→ **Description of the task**
Exactly the lines from the beginning of the records to the line with "This screenshot has width=750, height=404.", both ends included, are to be given again, and pictures are to be left out.

→ **Records**

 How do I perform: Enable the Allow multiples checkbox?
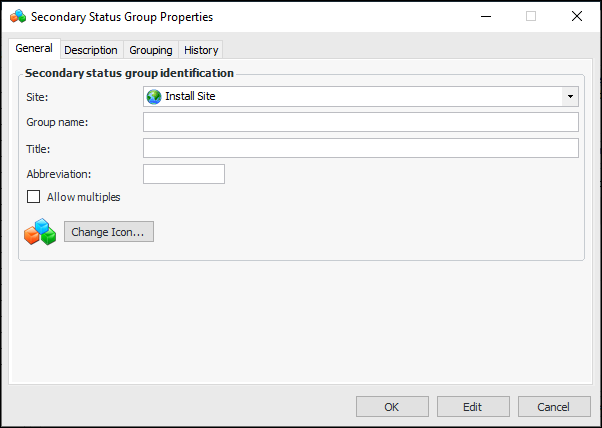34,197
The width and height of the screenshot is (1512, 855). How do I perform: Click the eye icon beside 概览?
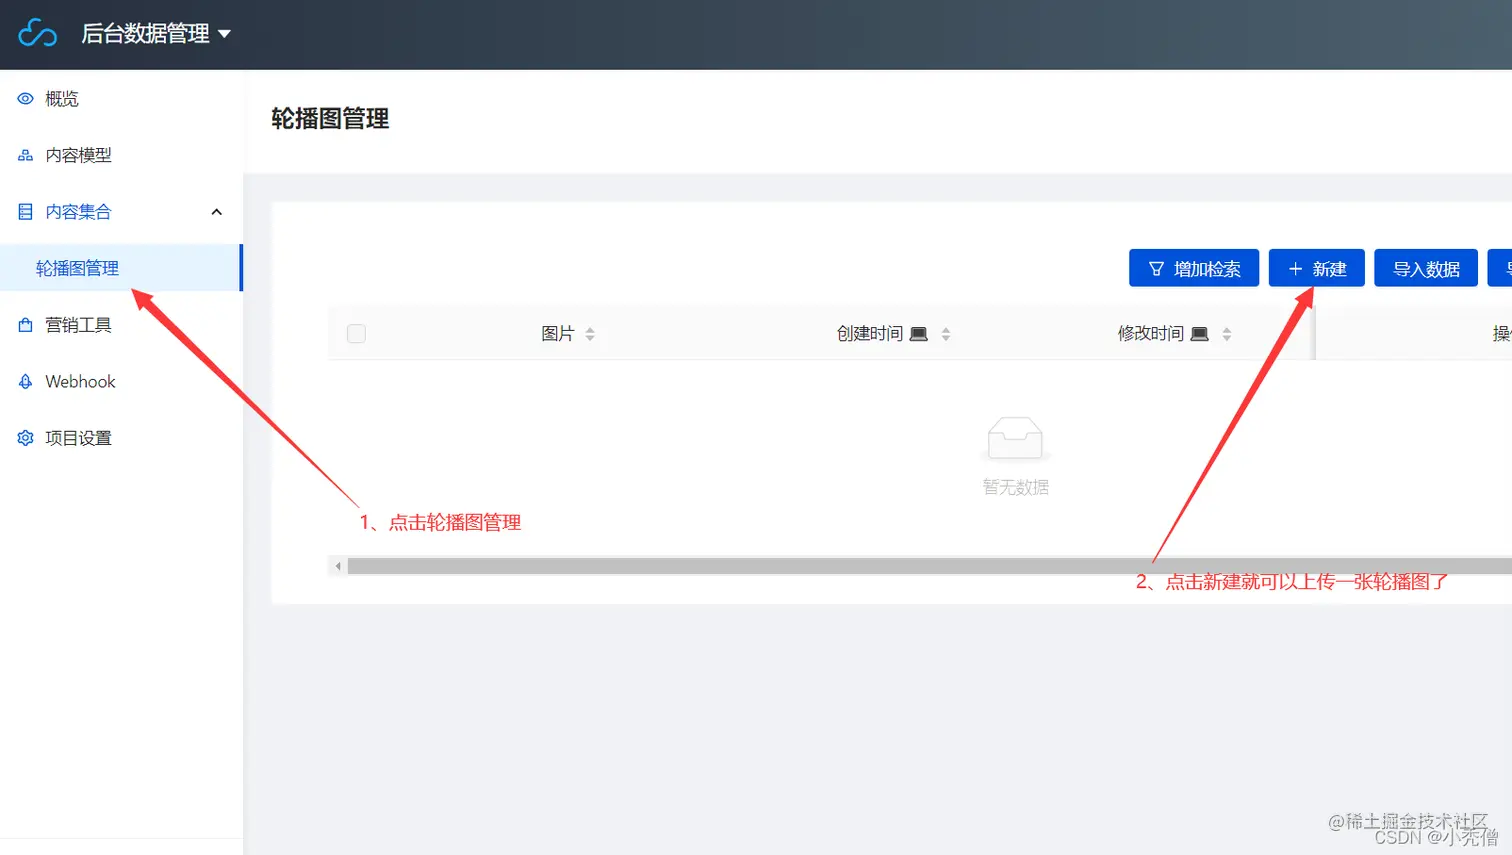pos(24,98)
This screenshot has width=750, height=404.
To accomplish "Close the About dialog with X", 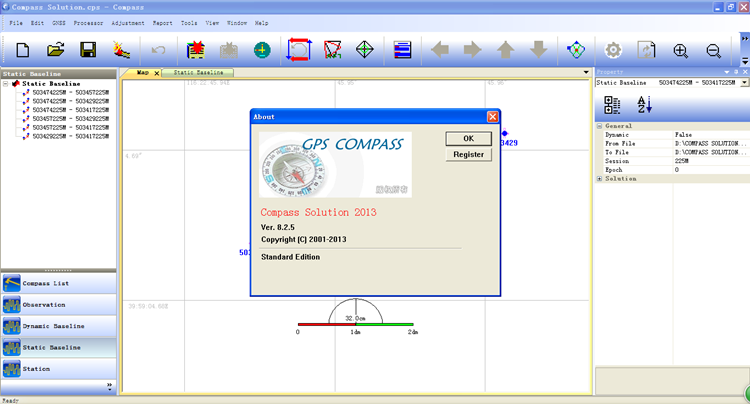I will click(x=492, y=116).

→ **Result**
 How do I perform: Enable the Allow multiples checkbox?
34,197
The width and height of the screenshot is (1512, 855). How do I perform: Click the eye icon beside 概览?
pos(24,98)
This screenshot has width=750, height=404.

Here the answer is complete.